The aim of this project was to develop a computerized algorithm that could be used to accurately assess the protection required (in terms of dose rates) in the design of Radiotherapy bunkers. This included primary, scattered photon beams and neutron scattered beams. There are commercial computerized models available (mainly Monte Carlo based), but they are expensive and smaller institutes do not have readily available access to these models. Most radiotherapy departments rely on various publications on the subject of bunker design such as and use empirical formulae to estimate the protection required. The formulae tend to be incorporated in spreadsheet format but may become cumbersome. However, they must be revisited each time for accuracy and modernization, as often the LINAC 1 (Linear Accelerator) specification and the design criteria (dose constraint) change with time. Given the above, creating an automated model /solution to shielding design calculations for high energy radiation was the task. Python was chosen as the programming language of choice to investigate the above.

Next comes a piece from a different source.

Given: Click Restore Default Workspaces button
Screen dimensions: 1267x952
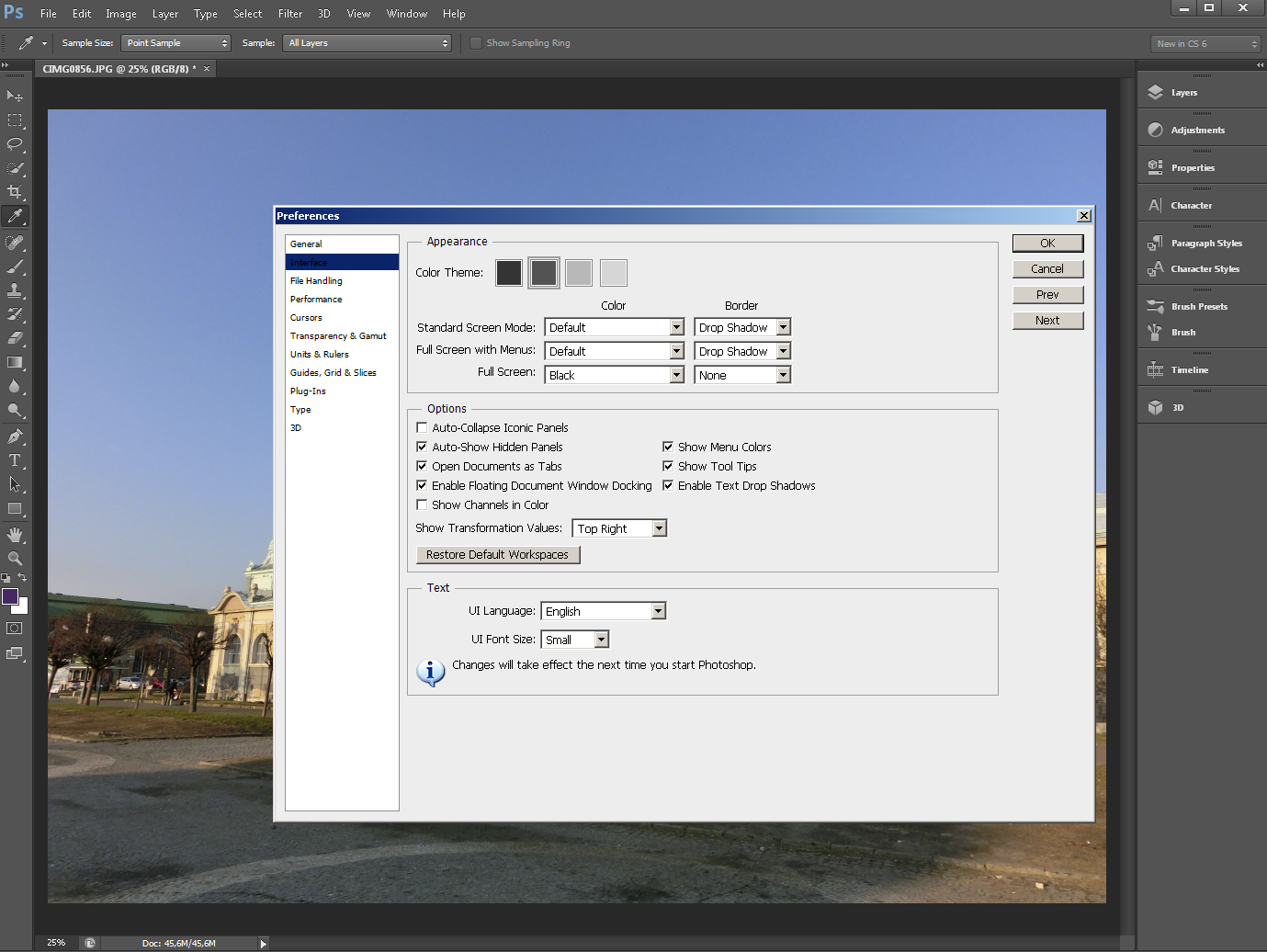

The radiotherapy bunkers in St. Vincent’s Private Hospital were used as the primary design to check the accuracy or validity of the program. For the above, there were existing calculated and measured dose rates for the bunkers which facilitated comparisons of results. Once the accuracy was determined, other bunker designs were assessed. This model has been used on the St. Vincent’s Private Hospital Radiotherapy clinic as a ’backup check’ of their existing calculations. It is hoped that one day it may be used as an aid to modify existing bunkers, or indeed in the design of next generation bunkers.